┌──

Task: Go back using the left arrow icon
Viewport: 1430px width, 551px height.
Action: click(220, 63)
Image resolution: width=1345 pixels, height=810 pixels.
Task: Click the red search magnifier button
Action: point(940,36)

└──

### What you will do:
Your task is to retype the records above exactly.

### Solved problem:
Task: Go back using the left arrow icon
Viewport: 1430px width, 551px height.
Action: click(220, 63)
Image resolution: width=1345 pixels, height=810 pixels.
Task: Click the red search magnifier button
Action: point(940,36)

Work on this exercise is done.